Noor Xarmina (born 1995) is a Pakistani actress, model, and beauty pageant titleholder who was crowned Miss Universe Pakistan 2024. She represented Pakistan at the Miss Universe 2024 pageant.

== Early life and education ==
Noor Xarmina was born in Islamabad, Pakistan. Due to her parents' diplomatic careers, she spent her formative years growing up in nine different countries across four continents, including the United States, South Africa, Romania, the UAE, Singapore, Canada, the UK, Portugal, and Pakistan.

She pursued higher education in London, earning a Bachelor of Science (B.S.) in Biological Sciences from Imperial College London and a Master of Science (M.S.) in Management from London Business School.

== Career ==
=== Finance and consulting ===
Before transitioning to the entertainment industry, Xarmina had a successful career in finance.

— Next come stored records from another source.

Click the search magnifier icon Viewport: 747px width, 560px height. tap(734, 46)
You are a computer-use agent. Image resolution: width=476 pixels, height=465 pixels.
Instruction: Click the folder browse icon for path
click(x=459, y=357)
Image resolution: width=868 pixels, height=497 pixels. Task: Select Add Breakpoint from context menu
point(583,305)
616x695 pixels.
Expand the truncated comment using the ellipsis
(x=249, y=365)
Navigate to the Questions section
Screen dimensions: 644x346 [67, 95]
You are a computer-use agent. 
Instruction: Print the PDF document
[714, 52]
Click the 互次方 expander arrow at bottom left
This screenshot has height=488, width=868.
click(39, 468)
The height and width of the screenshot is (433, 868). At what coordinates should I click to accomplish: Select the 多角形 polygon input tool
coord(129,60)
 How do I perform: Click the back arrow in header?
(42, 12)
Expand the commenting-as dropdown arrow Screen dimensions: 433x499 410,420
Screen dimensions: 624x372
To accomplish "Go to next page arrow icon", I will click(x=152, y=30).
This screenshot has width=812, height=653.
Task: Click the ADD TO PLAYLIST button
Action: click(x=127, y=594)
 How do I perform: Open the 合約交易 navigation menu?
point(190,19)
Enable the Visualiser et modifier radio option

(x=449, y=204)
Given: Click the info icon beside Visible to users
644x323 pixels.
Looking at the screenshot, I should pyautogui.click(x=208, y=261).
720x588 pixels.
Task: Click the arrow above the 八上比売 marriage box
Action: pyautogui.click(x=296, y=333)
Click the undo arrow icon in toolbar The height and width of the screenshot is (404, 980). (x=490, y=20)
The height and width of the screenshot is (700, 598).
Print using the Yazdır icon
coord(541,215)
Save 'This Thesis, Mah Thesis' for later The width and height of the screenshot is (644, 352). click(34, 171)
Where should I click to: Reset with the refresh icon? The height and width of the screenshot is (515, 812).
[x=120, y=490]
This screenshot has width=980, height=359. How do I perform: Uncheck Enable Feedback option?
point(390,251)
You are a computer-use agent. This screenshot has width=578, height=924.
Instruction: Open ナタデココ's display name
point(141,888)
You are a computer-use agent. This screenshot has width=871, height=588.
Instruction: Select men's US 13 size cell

She worked as a strategy consultant for KPMG in the UAE and as a visiting consultant for Salesforce. She then moved into venture capital, holding positions as an investment analyst and associate for several London-based firms, including Nauta Capital, Frog Capital, Downing Ventures, and Foresight Group. She also served as a member of the board of directors for Rated People for a year.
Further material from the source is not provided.